Demgegenüber kritisierte der Stellvertreter des Bundesbeauftragten für den Datenschutz und die Informationsfreiheit, dass künftig Daten, die Behörden im Rahmen einer Identitätsprüfung aus dem Chip ausgelesen haben, medienbruchfrei in anderen Datenverarbeitungssystemen weiterverarbeitet werden sollen. Diese Regelung entspreche nicht den Anforderungen der Datenschutz-Grundverordnung (DSGVO) und des Bundesdatenschutzgesetzes (BDSG). Es müsse ausgeschlossen werden, dass "Schattendatenbanken" entstehen, in denen Daten aus Identitätsfeststellungen ohne klare Zweckbindung für möglicherweise erst in der Zukunft erforderliche weitere Datenverarbeitungen gespeichert würden, so der Datenschützer.
Ähnlich sah es die Expertin von der Stiftung Datenschutz, die sich gegen einen automatisierten Lichtbildabruf für öffentliche Stellen aussprach. Die Verarbeitung biometrischer Daten stelle einen schwerwiegenden Eingriff in die Rechte der betroffenen Person dar. Daher müssten erhebliche öffentliche Interessen erfüllt sein, um einen solchen Zugriff zu rechtfertigen und besonders hohe technische Anforderungen an die Sicherheit der Übermittlung gestellt werden, sagte sie.
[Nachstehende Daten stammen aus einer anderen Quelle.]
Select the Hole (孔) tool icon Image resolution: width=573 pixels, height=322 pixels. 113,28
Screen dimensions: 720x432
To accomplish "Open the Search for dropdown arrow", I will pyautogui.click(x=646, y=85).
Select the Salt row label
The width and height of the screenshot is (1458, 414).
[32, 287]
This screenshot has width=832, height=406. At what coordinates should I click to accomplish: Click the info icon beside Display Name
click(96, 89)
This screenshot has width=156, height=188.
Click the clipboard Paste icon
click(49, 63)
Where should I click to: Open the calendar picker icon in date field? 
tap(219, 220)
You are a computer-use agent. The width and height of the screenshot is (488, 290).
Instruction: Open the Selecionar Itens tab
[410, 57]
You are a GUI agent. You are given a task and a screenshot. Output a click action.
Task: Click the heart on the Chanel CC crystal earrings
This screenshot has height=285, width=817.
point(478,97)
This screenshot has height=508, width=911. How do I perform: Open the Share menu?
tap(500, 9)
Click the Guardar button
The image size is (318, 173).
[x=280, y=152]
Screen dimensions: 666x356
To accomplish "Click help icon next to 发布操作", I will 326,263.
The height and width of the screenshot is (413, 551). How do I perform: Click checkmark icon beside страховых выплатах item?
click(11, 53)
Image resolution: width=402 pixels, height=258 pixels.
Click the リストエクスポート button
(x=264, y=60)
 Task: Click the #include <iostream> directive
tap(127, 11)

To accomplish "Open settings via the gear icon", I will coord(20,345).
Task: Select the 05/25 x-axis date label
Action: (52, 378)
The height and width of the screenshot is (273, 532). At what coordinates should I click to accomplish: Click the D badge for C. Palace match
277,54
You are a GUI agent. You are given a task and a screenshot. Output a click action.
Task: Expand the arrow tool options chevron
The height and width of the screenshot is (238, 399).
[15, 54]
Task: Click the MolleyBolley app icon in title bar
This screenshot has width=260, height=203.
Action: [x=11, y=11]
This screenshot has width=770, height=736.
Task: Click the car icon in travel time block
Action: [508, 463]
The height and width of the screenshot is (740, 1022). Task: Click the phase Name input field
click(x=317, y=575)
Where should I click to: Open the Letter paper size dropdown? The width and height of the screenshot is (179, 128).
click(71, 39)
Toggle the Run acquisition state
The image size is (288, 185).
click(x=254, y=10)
Kritisch äußerte sich auch der Vertreter der Gesellschaft für Freiheitsrechte: "Schattendatenbanken" mit sensiblen biometrischen Daten könnten zu einem verstärkten Gefühl der Überwachung in der Bevölkerung führen, befürchtete er. Sehr kritisch stand er auch der in einem Ergänzungsantrag vorgeschlagenen Erweiterung von Passversagungsgründen gegenüber. Eine Anknüpfung an die inhaltliche Ausrichtung einer Versammlung oder einen "undefinierten Extremismusbegriff" sei unzulässig. Entsprechend habe das Bundesverfassungsgericht auch schon 2009 entschieden.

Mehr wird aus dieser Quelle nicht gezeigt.